Stored data entries:
--- START ---

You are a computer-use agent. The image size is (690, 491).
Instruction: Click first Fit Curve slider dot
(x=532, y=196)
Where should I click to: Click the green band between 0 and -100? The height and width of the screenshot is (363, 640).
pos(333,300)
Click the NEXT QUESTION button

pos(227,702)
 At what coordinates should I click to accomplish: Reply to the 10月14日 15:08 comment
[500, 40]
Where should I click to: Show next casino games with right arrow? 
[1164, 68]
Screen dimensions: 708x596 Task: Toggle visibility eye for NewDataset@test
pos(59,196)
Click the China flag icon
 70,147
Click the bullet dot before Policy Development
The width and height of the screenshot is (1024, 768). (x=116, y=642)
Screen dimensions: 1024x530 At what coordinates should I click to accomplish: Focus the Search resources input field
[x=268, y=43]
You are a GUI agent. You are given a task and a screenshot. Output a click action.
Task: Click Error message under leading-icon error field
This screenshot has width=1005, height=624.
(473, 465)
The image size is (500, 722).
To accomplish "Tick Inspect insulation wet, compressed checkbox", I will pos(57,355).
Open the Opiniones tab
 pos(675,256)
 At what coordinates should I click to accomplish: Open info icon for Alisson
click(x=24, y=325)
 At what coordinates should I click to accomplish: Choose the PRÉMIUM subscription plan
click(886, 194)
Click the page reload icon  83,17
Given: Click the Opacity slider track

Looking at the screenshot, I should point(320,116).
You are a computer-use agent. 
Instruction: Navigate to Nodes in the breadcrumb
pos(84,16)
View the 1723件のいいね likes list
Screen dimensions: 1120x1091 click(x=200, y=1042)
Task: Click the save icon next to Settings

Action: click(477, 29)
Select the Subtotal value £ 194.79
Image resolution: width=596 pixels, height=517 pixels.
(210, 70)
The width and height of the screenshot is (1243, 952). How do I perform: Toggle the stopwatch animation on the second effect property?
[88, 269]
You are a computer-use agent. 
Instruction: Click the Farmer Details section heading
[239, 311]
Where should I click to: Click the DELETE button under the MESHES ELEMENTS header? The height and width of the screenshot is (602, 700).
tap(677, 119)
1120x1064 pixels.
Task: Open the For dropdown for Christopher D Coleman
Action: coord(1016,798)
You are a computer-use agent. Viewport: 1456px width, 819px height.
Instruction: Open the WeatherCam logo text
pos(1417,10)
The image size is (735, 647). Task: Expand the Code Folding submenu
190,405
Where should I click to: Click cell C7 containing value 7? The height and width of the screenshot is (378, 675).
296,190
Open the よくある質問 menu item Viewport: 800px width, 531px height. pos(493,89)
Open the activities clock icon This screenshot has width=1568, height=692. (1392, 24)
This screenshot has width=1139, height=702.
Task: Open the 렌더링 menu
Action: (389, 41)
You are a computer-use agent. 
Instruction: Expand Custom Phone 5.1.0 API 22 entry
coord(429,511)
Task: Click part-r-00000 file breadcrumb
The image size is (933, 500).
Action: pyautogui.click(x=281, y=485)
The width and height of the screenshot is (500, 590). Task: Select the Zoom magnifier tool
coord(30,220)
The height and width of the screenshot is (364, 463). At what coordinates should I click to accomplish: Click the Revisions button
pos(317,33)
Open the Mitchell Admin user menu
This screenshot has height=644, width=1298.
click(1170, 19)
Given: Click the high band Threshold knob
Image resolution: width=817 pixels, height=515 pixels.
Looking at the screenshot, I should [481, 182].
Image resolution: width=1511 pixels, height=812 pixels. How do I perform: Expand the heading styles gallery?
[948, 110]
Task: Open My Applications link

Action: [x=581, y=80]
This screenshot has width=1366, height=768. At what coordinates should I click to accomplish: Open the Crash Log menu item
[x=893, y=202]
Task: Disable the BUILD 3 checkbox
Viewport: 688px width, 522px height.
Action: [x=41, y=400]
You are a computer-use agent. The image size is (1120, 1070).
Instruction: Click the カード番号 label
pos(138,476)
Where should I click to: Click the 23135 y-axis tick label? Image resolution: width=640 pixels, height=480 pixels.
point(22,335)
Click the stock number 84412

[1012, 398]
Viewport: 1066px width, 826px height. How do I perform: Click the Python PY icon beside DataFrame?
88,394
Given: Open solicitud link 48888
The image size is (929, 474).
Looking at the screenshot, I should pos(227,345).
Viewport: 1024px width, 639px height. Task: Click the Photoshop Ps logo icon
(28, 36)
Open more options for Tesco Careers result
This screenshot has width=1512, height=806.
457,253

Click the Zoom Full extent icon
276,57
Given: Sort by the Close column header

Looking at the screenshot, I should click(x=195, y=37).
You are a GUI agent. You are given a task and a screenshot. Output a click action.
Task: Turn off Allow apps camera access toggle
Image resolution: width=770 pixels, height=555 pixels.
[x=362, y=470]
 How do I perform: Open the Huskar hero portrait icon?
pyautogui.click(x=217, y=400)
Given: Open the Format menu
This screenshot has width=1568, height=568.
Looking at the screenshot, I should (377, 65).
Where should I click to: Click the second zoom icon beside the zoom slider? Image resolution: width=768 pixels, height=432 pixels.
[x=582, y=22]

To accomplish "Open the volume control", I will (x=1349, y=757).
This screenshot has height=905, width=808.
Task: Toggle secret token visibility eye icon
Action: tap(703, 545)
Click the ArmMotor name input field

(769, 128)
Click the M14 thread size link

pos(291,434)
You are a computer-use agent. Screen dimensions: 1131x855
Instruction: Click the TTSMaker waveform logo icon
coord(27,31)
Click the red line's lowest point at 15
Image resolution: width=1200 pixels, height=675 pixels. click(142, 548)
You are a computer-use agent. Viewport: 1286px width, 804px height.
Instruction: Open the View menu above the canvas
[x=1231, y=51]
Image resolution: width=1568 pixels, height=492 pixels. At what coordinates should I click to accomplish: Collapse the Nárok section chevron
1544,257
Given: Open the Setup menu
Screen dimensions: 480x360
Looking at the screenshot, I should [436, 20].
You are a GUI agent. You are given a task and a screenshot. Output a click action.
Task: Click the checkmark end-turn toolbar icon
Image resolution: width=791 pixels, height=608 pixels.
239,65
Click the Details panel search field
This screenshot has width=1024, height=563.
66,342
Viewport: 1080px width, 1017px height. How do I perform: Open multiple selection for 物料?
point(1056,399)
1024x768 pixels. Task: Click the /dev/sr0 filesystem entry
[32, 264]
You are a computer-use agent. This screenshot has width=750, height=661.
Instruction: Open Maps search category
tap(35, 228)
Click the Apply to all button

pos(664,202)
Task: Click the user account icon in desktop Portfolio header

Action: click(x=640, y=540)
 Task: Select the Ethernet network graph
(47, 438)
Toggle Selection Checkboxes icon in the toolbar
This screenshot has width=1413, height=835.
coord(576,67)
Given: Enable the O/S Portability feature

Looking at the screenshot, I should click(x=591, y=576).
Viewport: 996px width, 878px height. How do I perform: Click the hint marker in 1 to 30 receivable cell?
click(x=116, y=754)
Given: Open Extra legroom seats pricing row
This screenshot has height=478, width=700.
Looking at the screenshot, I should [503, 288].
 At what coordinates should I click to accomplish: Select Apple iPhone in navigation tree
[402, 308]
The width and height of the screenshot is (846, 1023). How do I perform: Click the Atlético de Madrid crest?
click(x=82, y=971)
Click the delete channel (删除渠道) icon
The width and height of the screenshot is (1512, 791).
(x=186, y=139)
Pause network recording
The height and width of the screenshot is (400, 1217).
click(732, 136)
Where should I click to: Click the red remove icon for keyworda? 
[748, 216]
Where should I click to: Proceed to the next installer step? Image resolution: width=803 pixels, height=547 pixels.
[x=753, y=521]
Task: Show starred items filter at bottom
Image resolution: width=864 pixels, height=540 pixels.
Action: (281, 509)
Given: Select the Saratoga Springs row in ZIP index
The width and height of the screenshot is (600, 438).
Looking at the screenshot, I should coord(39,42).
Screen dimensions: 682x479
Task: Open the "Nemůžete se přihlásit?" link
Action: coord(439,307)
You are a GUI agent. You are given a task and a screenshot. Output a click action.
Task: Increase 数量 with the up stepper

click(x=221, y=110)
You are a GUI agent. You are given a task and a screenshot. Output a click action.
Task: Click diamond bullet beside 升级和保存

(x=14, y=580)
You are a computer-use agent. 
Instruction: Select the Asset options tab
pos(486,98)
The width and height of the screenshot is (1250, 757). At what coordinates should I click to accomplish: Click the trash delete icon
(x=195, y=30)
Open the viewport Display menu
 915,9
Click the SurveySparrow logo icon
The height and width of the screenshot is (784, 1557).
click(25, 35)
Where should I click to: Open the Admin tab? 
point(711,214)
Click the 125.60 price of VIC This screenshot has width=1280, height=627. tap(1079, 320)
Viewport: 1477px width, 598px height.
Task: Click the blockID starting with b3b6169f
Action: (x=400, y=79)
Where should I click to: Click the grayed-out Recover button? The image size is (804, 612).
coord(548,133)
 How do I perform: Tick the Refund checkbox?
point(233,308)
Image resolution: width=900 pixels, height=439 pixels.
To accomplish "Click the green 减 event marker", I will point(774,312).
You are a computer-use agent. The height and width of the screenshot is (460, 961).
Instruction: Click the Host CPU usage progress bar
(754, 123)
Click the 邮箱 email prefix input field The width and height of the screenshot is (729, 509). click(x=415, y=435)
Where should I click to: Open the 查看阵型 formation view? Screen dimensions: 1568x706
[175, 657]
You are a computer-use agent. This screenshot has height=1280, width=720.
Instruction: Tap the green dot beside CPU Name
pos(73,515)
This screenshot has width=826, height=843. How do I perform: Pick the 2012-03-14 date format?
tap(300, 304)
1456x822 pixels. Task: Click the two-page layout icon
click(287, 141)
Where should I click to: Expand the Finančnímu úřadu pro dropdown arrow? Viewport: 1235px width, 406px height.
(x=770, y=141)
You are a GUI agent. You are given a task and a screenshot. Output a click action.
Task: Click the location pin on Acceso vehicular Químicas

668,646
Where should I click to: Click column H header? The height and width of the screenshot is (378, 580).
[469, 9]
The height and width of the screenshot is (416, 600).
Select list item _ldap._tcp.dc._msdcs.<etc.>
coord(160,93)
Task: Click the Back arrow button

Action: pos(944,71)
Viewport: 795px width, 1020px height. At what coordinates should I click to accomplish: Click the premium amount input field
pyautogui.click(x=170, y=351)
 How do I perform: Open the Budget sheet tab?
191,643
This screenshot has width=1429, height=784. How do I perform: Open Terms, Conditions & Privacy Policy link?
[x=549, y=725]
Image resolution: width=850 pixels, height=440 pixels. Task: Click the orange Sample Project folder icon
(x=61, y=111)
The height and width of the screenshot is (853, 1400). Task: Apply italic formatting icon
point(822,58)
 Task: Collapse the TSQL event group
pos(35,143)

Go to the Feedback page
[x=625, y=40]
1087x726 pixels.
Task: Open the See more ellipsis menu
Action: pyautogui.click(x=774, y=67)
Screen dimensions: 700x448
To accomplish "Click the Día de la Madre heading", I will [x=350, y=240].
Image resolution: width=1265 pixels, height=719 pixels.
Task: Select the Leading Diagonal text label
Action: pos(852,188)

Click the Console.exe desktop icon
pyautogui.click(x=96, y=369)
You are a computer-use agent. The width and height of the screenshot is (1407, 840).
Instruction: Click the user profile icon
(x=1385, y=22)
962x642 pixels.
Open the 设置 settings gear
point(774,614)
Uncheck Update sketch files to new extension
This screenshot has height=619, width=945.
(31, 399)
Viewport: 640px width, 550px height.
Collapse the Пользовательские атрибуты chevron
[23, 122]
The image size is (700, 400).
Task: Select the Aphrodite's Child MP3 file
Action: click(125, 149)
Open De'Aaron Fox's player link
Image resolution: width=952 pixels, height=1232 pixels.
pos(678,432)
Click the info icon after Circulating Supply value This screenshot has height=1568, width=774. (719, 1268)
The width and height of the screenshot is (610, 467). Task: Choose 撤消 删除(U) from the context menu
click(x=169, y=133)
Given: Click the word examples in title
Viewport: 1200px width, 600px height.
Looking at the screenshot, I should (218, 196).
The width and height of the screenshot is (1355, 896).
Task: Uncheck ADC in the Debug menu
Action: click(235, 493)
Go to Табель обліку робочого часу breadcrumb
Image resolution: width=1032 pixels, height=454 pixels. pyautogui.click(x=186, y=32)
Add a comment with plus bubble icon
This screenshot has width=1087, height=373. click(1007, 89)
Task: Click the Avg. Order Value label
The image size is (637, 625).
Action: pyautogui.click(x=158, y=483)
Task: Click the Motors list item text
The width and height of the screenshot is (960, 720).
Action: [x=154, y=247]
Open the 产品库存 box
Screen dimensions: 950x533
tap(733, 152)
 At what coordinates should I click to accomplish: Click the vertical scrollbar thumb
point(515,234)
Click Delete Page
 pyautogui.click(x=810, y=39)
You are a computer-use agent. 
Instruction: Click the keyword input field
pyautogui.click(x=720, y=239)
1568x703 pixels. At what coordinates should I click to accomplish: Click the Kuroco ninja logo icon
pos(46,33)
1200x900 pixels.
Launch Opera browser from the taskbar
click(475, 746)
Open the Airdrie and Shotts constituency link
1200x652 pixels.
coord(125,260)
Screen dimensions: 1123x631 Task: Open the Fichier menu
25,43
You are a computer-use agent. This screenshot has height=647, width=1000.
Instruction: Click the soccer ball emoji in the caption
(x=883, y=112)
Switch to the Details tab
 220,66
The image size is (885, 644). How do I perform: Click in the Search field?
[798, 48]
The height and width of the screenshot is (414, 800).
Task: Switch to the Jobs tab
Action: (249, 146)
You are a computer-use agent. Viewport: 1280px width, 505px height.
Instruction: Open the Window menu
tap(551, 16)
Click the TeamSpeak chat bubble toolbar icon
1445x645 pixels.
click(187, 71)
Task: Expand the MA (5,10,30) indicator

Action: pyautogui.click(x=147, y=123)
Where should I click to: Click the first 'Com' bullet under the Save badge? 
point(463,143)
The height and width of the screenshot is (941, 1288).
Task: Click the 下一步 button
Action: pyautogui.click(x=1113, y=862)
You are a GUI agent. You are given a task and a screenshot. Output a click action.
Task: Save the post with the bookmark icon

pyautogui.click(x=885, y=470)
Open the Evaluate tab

--- END ---

• Task prompt:
Copy out, exactly and alone, the lines of the entries above between the ones holding "Task: Click the location" and "Screen dimensions: 700x448", inclusive.

• Response area:
Task: Click the location pin on Acceso vehicular Químicas

668,646
Where should I click to: Click column H header? The height and width of the screenshot is (378, 580).
[469, 9]
The height and width of the screenshot is (416, 600).
Select list item _ldap._tcp.dc._msdcs.<etc.>
coord(160,93)
Task: Click the Back arrow button

Action: pos(944,71)
Viewport: 795px width, 1020px height. At what coordinates should I click to accomplish: Click the premium amount input field
pyautogui.click(x=170, y=351)
 How do I perform: Open the Budget sheet tab?
191,643
This screenshot has width=1429, height=784. How do I perform: Open Terms, Conditions & Privacy Policy link?
[x=549, y=725]
Image resolution: width=850 pixels, height=440 pixels. Task: Click the orange Sample Project folder icon
(x=61, y=111)
The height and width of the screenshot is (853, 1400). Task: Apply italic formatting icon
point(822,58)
 Task: Collapse the TSQL event group
pos(35,143)

Go to the Feedback page
[x=625, y=40]
1087x726 pixels.
Task: Open the See more ellipsis menu
Action: pyautogui.click(x=774, y=67)
Screen dimensions: 700x448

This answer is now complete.